III. Milestones in the Lightning Network's Growth
March 15th, 2018, saw the announcement of the initial release of LND 0.4 by Lightning Labs. This beta version was designed for developers to test the network's capabilities and gained recognition when Twitter's CEO, Jack Dorsey, endorsed it.
January 19th, 2019, marked the creation of the "Lightning Torch," a symbolic demonstration of the Lightning Network's value and capabilities. Participants from around the world passed a payment along, adding 10,000 satoshis at each step. The torch was passed nearly 300 times in over 40 countries before being donated to a non-profit organization in Venezuela that promoted Bitcoin adoption.
The year 2020 proved to be a landmark year for the Lightning Network, as Lightning Labs continued to release new versions of LND with features such as Keysend, Wumbo Channels, and PSBT Support. The network witnessed significant growth, with various projects, including Voltage, launching Lightning nodes platforms. Russell Okung, an NFL star, even received his salary in Bitcoin, showcasing real-world use cases.
IV. Present State of the Lightning Network
As of February 2021, the Lightning Network had evolved into a robust ecosystem with over 300 companies, projects, and apps contributing to its growth. Merchants accepting Lightning Network payments exceeded 400 and continue to increase monthly. Below is a chart showing the significant growth in network capacity over time:
Here’s a few more charts showing network growth in terms of nodes and channels, the most commonly used public data that is available:
The growth of nodes and channels looks pretty flat, yet there has been plenty of anecdotal evidence that Lighting network adoption and payments are growing rapidly. The hard part is that much of the payment routing data which would tell you true levels of activity is private (between the parties who have opened a channel). This is illustrated in the chart below:
River (a Bitcoin only financial company) recently published a report using their own channel activity as well as other major Lightning providers making up 52% of the public network capacity. It doesn’t reflect all the volume (only routed transactions), as discussed in their executive summary below, but this at least establishes a lower bound. The results made a lot more sense as you can see in the chart below:
Executive Summary (From the River Report)
Based on data from the operators of nodes comprising 52% of the public capacity on the Lightning Network, we estimate a lower bound of 6.6 million routed Lightning transactions in August 2023. The upper bound could be a multiple of this number if there was data availability of direct and private transactions between participants.
This represents a 1,212% increase since the 503k Lightning payments estimate for August 2021 by K33 (formerly Arcane Research). This growth was despite a 44% Bitcoin price drop and a 45% decrease in search interest.
It is the equivalent of 2.5 transactions per second, compared to Bitcoin’s on-chain average of 4.4 TPS and K33’s August 2021 benchmark of 0.2 TPS.
Due to the architecture of the network, it is not possible to estimate an upper bound, as direct transactions between only two participants, and private transactions can not be estimated.

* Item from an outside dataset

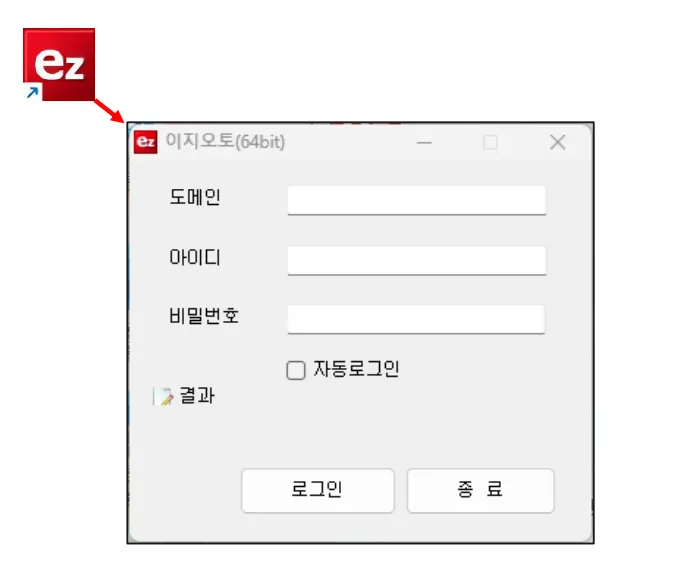The width and height of the screenshot is (675, 566).
Task: Focus the 도메인 input field
Action: (x=417, y=200)
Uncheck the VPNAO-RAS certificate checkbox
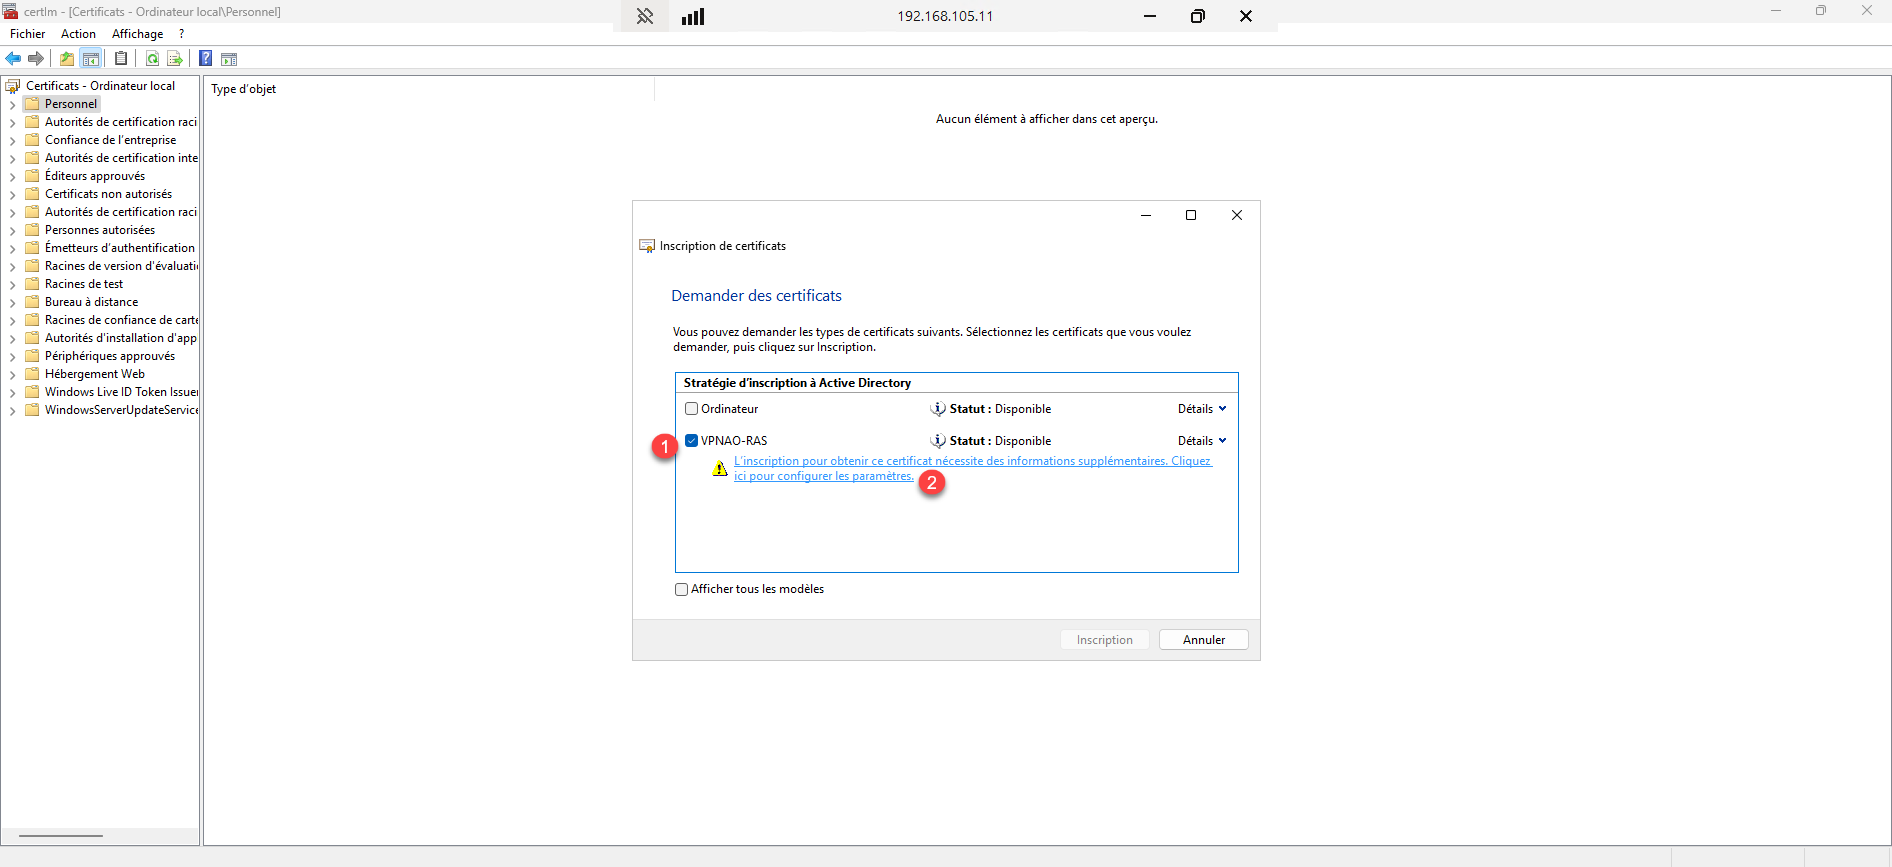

The primary use cases driving transaction growth that we identified are gaming, social media tipping, and streaming, driving 27% of all growth.
In August 2023, we estimate that around $78.2 million was publicly routed using 5,000 BTC in capacity.
This is a 546% increase since K33’s August 2021 estimate of $12.1M.
On an annual basis, this translates to $936 million in volume using $133 million in capacity, at a ratio of 7:1. This ratio outpaces Bitcoin’s on-chain velocity of 5.2:1, indicating growth in the medium of exchange use case.
The average Lightning transaction size on the public network was around 44.7k satoshis, or $11.84 in August 2023. Size distribution shows that nearly all Lightning payments are unaffordable on the Bitcoin blockchain. Lightning is effectively extending Bitcoin’s utility by enabling low-value payments over the Internet.
We estimate that there are between 279k and 1.116 million monthly active Lightning users as of September 2023, with an estimated ratio of 18 non-custodial to custodial Lightning users.
Between 1.8-3.7 million Lightning wallets were downloaded to use Lightning, with at least 122 million wallets downloaded that have access to Lightning.
Routing data shows us that Lightning activity has become much more global, with more equally distributed activity 24/7 than last year.
The number of Lightning nodes, channels, and capacity have remained steady over the past year. Bitcoin adoption has slowed down due to the bear market, and nodes are professionalizing by becoming more efficient with their capacity.
We mapped out 173 companies in the Lightning industry across 28 categories and have gathered them in an industry market map on page 20 of this report.
$530.93 million was raised by 39 Lightning companies between 2018 and the end of 2022. 19% of all Lightning companies received funding.
$428.46 million of this funding was raised in 2022, an outstanding year for Lightning funding relative to global VC funding, which dropped by 34%.
River’s Lightning payment success rate was 99.7% in August 2023 across 308k transactions.
The primary reasons for failure are when no payment route can be found that has enough liquidity, and when a non-custodial wallet user is offline.
We see companies across 9 different verticals showing strong interest in Lightning.
Important drivers of future Lightning growth are more exchange adoption, select technical upgrades, as well as non-Bitcoin businesses adopting Lightning.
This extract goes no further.